Director of High Throughput Genome Center, Department of Pathology, University of Pittsburgh, Pennsylvania, North Oakland
Dr. Luo been studying molecular pathology related to human malignancies in the last 24 years. Currently, he is a Professor of Pathology and Director of High Throughput Genome Center at University of Pittsburgh. In the last 16 years, Dr. Luo has been largely focusing on genetic and molecular mechanism of human prostate and hepatocellular carcinomas. In this period, his group has identified and characterized several genes that are related to prostate cancer and hepatocellular carcinoma, including SAPC, myopodin, CSR1, GPx3, ITGA7, MCM7, MT1h and GPC3. He has characterized several signaling pathways that play critical role in prostate cancer development, including Myopodin-ILK-MCM7 inhibitory signaling, myopodin-zyxin motility inhibition pathway, CSR1-CPSF3, CSR1-SF3A3 and CSR1-XIAP apoptotic pathways, MT1h-EHMT1 egigenomic signaling, ITGA7-HtrA2 tumor suppression pathway, GPx3-PIG3 cell death pathway, AR-MCM7 and MCM7-SF3B3 oncogenic pathways. He proposed prostate cancer field effect in 2002. He is one of the pioneers in utilizing high throughput gene expression and genome analyses to analyze field effects in prostate cancer and liver cancer. He is also the first in using methylation array and whole genome methylation sequencing to analyze prostate cancer. Recently, Dr. Luo?s group found that patterns of copy number variants of certain specific genome loci are predictive of prostate cancer clinical outcomes, regardless tissue origin. His discovery of several novel fusion transcripts and their association with aggressive prostate cancer has brought significant new insight into the field of prostate cancer research. Overall, these findings advance our understanding on how cancer develops and behaves, and lay down the foundation for better future diagnosis and treatment of human malignancies.

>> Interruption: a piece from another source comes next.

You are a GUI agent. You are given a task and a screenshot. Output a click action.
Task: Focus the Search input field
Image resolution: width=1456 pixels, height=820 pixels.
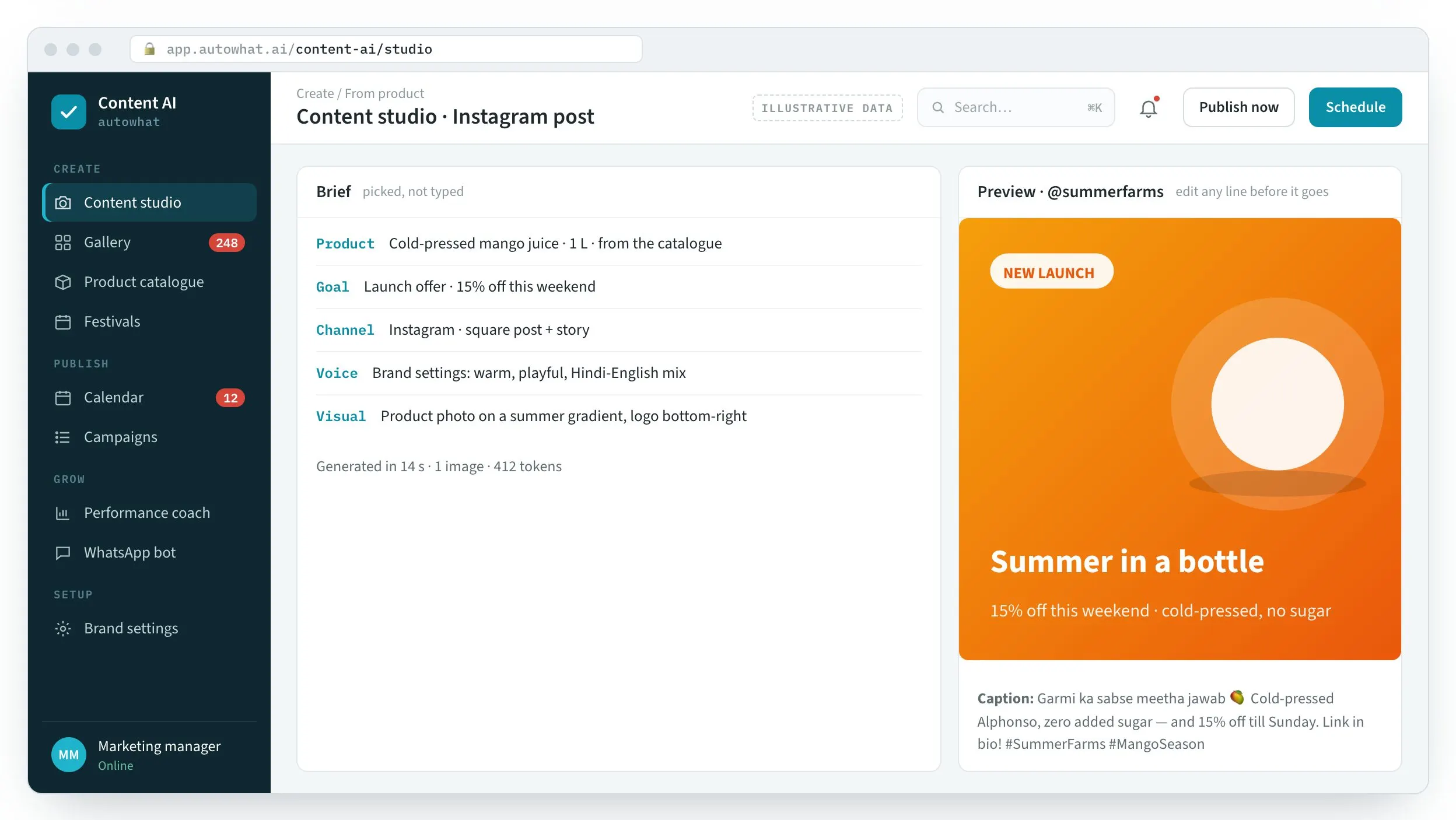(1016, 107)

Currently, my research interests involve identifying new tumor suppressor genes, oncogenes and tumor markers in prostate cancer and hepatocellular carcinoma using high throughput and comprehensive analyses. Subsequently, we will direct our effort to evaluate the prognostic values of these genes and markers in making early diagnosis of these malignancies and serving as drug targets for cancer prevention program. As the Director of High Throughput Genome Center, I have collaborated extensively with faculty members in the UPMC and University campuses to use high throughput genome sequencing and high throughput microarray analyses to develop tests for molecular pathology and to investigate novel mechanisms for signal transduction and identifying markers for human diseases.